China hopes a giant laboratory 700 meters underground will be the key to beating the US in discovering the secrets of the universe’s most mysterious particles: neutrinos. The Jiangmen Underground Neutrino Observatory (JUNO), due to be completed next year after more than a decade of construction, is based on a nearly 35-meter-wide spherical machine made of stainless steel and acrylic, designed to help measure incomprehensibly small subatomic units that are almost move. at the speed of light. Despite the universe being covered (100 trillion are believed to pass through your body every second), very little is known about neutrinos and their behavior because they are so difficult to detect.
However, if all goes according to plan, Chinese physicists plan to make history by uncovering information that will lead to solving what is known as the “mass hierarchy” problem. And they want to do it before anyone else.

“[Being] the first means everything, and the second means nothing,” Wang Yifang, JUNO project manager and director of China Institute of High Energy Physics, told the AFP during a factory tour earlier this month.
Experts determined years ago that neutrinos appear to occupy one of three mass states – but their weight, from heaviest to lightest, remains unclear. If researchers can figure it out, the new information could help build a more complete standard model of particle physics and increase our knowledge about the inner workings of planets, stars and supernovae. JUNO’s potential mass hierarchy findings could even force physicists to reconsider established scientific facts, especially when it comes to quantum mechanics.

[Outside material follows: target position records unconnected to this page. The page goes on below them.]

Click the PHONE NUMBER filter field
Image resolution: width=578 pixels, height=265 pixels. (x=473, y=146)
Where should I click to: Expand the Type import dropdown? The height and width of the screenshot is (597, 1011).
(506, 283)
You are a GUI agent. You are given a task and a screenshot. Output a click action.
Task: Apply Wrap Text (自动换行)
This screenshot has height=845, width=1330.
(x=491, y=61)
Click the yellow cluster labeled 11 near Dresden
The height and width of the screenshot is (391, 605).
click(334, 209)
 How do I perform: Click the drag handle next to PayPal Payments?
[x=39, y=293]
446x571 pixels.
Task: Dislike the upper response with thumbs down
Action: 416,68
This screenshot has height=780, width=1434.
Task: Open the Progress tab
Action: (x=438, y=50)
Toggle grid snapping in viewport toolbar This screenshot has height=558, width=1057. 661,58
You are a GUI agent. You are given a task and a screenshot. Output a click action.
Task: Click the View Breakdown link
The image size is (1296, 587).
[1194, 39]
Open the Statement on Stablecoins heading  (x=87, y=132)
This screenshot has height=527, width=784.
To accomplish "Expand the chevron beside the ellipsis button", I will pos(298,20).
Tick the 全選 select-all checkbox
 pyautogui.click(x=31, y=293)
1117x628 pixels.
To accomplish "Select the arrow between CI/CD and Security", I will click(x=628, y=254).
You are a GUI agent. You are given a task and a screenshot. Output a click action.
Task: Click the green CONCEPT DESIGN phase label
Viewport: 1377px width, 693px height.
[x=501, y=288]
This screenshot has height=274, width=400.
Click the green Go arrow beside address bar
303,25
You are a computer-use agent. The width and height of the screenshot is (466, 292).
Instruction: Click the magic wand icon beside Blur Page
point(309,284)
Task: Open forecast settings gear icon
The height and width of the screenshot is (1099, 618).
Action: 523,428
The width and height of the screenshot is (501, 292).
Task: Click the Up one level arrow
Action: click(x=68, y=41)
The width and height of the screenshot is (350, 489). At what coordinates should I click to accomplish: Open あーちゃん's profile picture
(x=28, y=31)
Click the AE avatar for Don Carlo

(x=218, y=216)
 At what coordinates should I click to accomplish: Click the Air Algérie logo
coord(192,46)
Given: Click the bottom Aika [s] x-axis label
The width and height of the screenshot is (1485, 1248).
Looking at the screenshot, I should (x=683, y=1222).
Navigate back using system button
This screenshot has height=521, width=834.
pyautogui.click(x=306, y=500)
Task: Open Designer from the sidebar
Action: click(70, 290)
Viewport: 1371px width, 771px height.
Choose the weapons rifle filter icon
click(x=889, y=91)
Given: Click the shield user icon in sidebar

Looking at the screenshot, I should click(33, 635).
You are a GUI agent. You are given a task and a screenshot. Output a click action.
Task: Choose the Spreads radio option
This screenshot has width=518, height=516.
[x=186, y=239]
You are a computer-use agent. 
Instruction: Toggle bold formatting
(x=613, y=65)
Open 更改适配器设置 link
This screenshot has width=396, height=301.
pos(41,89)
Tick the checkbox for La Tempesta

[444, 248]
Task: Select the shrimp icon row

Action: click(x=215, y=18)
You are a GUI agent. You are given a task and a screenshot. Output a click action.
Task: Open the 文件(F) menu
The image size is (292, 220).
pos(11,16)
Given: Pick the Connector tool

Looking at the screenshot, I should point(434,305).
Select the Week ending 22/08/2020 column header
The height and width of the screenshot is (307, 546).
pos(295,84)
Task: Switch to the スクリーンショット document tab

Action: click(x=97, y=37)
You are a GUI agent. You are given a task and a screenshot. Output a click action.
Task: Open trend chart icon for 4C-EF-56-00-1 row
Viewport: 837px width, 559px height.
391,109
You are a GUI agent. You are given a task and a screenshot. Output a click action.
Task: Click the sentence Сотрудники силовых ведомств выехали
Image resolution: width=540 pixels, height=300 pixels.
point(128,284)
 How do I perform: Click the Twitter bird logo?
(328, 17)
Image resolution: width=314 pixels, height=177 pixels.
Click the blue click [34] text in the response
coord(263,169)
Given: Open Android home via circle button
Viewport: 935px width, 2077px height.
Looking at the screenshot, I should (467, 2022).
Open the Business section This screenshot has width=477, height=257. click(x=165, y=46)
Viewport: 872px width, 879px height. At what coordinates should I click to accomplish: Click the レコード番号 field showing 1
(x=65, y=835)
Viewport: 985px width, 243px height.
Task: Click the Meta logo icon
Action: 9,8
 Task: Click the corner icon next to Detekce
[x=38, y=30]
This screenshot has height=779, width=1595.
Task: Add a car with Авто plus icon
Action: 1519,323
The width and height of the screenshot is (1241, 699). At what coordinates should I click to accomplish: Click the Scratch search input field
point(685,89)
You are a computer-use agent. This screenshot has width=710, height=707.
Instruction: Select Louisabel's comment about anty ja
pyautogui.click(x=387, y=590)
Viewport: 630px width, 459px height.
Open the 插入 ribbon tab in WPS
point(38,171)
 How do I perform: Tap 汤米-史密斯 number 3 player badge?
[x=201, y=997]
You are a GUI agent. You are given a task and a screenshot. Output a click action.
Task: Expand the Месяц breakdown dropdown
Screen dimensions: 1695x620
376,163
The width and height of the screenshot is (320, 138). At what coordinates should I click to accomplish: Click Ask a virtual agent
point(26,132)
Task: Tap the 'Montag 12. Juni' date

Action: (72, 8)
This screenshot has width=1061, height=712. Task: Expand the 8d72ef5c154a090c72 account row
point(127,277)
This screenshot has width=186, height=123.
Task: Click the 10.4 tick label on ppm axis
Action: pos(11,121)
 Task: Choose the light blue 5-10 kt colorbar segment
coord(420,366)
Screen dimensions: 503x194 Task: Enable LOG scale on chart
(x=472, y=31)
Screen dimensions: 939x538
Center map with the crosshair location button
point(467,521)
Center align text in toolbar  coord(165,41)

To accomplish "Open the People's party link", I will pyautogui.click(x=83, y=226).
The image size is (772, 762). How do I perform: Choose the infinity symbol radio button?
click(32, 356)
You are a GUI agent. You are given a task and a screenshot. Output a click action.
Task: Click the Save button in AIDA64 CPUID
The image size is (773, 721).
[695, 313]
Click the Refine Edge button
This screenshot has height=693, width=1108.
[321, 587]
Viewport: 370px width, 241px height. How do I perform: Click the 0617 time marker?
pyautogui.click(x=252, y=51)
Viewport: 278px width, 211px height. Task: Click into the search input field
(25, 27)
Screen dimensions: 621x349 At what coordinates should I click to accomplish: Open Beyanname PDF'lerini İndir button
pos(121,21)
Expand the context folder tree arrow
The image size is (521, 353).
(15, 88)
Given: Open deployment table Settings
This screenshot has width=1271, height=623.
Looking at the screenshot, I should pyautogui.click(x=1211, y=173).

“If JUNO turns out to show that our understanding is wrong, that would be a revolution,” Patrick Huber, director of the Center for Neutrino Physics at American University Virginia Tech, said on October 17.
[Related: The Milky Way’s ghostly neutrinos have finally been found.]
Once activated, researchers plan to focus JUNO on neutrinos emitted from a pair of nuclear power plants located about 53 miles away on either side of the underground facility. But cracking the mass hierarchy of neutrinos is not as simple as measuring their (immensely small) weights. Experts believe it will take about six years of experimentation and analysis to finally find the answers to the mass hierarchy problem.
During that time, separate, similar projects are expected to get underway at facilities such as the US-led IceCube Observatory at the South Pole, as well as Japan’s Super-Kamiokande Lab. While China seems to be leading the way at the moment of the game compared to their competitionthe unexpected twists in physics research allow anyone to be the first to find the answers to the mass hierarchy, provided you have an extensive working knowledge of some of the universe’s most complex sciences. Access to an underground, giant shiny steel detector sphere is probably a good asset too.